Homewise launched the Homewise Community Investment Fund to attract new and diverse sources of capital. The minimum investment in the Fund is $1,000, and the term can range from one to 15 years. The interest rate varies from zero to 4 percent depending on the terms the investor selects.
Homewise is using the new capital it attracts through the Fund to support its lending programs. So, in addition to offering investors a financial return, the Fund generates a social return that is measured in the number of Homewise borrowers with decreased debt and increased savings and credit scores, as well as an environmental return that is measured in the amount of energy saved through home improvement loans and the number of energy-efficient homes built.

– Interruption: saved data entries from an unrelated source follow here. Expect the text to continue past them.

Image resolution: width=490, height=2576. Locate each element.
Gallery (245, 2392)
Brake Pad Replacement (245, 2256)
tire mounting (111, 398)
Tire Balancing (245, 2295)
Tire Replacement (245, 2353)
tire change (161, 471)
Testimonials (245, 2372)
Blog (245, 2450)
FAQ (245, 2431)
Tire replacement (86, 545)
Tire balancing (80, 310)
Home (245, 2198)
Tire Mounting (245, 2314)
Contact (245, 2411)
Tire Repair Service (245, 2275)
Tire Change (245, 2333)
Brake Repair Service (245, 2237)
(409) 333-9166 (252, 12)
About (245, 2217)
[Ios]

That combination of financial, social, and environmental return clearly is something that appeals to the Fund’s investors. Andrew Spingler, the founder of the trial consulting firm The Focal Point LLC, is both an investor in the Fund and a longtime member of the Homewise board of directors. He is concerned about the growing wealth gap between the haves and have-nots in Santa Fe and beyond, and believes that Homewise is doing something very real and very effective to address the issue. “Homeownership is the number one path for folks to become financially stable and independent,” Spingler says. “In a community like Santa Fe, it’s really important for some organization to be all about that and we really are all about that. We have created a lot of financially stable people in this community.”
Still, while he was attracted by the Fund’s community impact, he also recognized that it was imperative to take a good look at the financial aspect of the investment before he invested. As a member of the board’s finance committee, he was in an excellent position to evaluate the organization’s fiscal stability as well as the quality of its staff, and when he did, he gave the Fund a thumbs-up. “It stands on its own as a great investment and then serves a much greater good,” he says.

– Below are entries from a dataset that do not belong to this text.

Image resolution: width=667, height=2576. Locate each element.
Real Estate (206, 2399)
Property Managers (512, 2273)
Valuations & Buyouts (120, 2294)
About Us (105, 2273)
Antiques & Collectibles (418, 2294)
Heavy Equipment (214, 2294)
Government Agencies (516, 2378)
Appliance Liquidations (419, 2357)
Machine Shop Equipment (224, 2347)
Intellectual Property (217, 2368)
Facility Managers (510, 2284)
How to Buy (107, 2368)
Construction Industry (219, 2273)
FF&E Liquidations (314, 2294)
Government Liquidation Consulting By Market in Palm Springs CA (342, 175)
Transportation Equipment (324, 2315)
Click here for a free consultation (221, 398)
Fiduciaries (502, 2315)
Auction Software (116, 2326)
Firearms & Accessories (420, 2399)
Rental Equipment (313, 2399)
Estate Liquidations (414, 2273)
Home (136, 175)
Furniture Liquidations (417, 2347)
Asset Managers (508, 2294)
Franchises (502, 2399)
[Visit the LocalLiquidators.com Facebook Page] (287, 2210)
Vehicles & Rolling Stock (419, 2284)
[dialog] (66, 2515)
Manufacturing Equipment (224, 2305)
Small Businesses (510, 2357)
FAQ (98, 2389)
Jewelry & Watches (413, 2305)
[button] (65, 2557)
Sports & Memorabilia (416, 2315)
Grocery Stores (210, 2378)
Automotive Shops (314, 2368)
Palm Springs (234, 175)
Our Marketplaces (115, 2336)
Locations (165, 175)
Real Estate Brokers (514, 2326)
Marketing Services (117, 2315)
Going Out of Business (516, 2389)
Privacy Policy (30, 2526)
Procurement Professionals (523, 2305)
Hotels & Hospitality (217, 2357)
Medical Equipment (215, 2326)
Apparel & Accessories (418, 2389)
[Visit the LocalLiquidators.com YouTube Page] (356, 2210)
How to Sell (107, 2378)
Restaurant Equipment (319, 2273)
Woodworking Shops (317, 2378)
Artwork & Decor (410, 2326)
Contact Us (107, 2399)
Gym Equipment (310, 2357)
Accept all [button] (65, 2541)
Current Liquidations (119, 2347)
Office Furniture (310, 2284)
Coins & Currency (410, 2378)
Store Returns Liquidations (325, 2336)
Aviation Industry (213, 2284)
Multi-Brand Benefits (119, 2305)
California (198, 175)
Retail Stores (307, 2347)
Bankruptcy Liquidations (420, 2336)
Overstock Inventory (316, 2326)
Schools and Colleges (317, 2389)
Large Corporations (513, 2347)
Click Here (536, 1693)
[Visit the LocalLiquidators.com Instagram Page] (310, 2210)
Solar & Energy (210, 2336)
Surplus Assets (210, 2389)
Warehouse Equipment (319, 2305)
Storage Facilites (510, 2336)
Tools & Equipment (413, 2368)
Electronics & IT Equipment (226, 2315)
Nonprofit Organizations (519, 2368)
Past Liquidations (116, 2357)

The Santa Fe Community Foundation reached a similar conclusion. In August 2012, the Foundation launched a local impact investing initiative that over a seven-year period will commit at least 5 percent of the Foundation’s pooled assets to investments directly aligned with its mission. In February 2014, the Foundation announced its first investment under the initiative, allocating $250,000 to the Homewise Community Investment Fund.

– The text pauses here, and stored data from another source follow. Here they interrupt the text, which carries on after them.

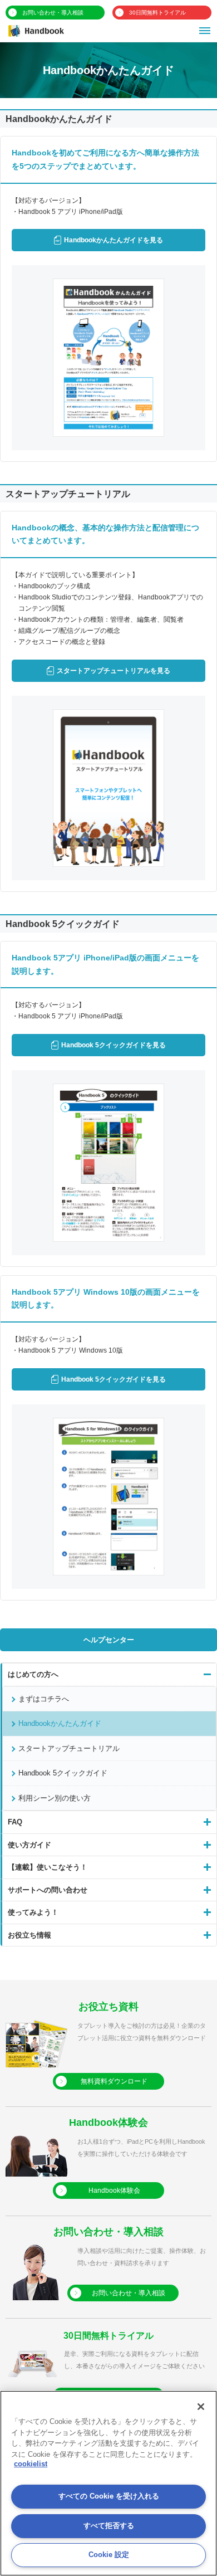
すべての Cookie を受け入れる (108, 2496)
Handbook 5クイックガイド (62, 1773)
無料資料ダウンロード (114, 2081)
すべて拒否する (108, 2525)
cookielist (30, 2464)
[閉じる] (201, 2406)
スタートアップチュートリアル (69, 1748)
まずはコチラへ (43, 1699)
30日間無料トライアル (157, 12)
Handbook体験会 (114, 2190)
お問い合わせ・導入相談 (52, 12)
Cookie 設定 (108, 2554)
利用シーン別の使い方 (54, 1798)
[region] (108, 2483)
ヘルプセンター (108, 1640)
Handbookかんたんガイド (59, 1723)
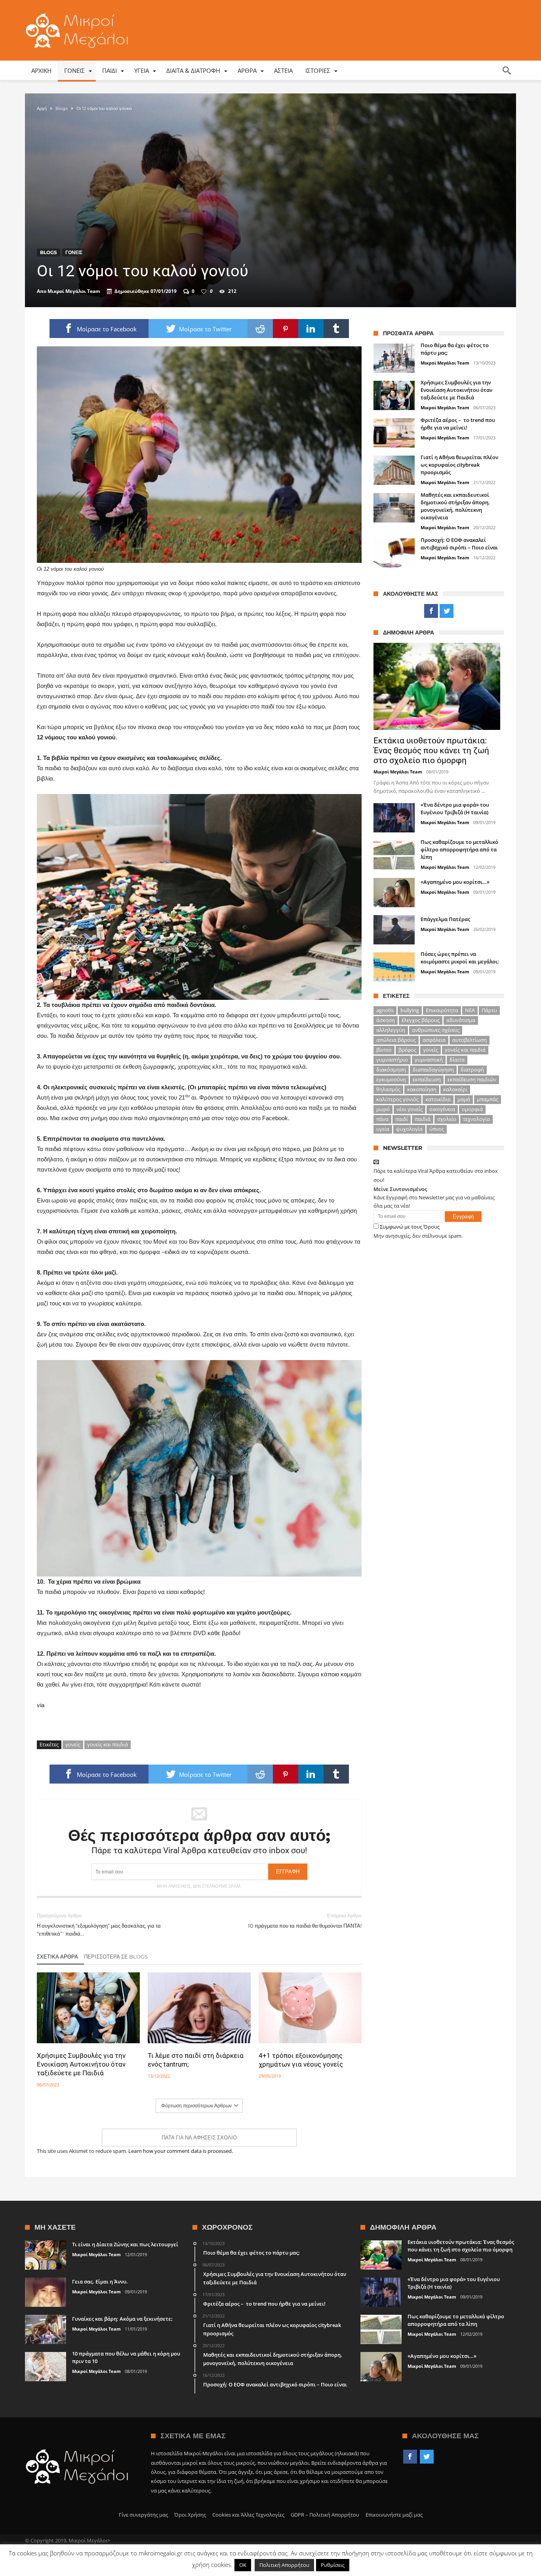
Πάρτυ (489, 1010)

According to Joohee Rand, the Foundation’s Director of Strategic Initiatives, the organization’s interest in impact investing has been driven by its desire to build its capacity and expand its philanthropy. She adds that there was an ethical dimension to the question of how the Foundation might best use the assets that it had sitting in financial markets. “In a state like New Mexico, where there are such limited resources, it made sense that we learn about impact investing,” Rand says. “I think it’s almost irresponsible not to at least think about what we might be able to do with the assets that we have.”
Rand emphasizes that impact investing requires a much higher level of due diligence than grant making does, because, as she says, with investments, “you have to get the money back.” But the Foundation had already established a strong relationship with Homewise and became even more comfortable with the idea of investing in the Fund after examining the organization’s financials and strong track record as a CDFI. “Affordable housing is definitely a key area of need that we have identified,” Rand says. “We saw Homewise not just as our first investment but as a real partner as we start this initiative.”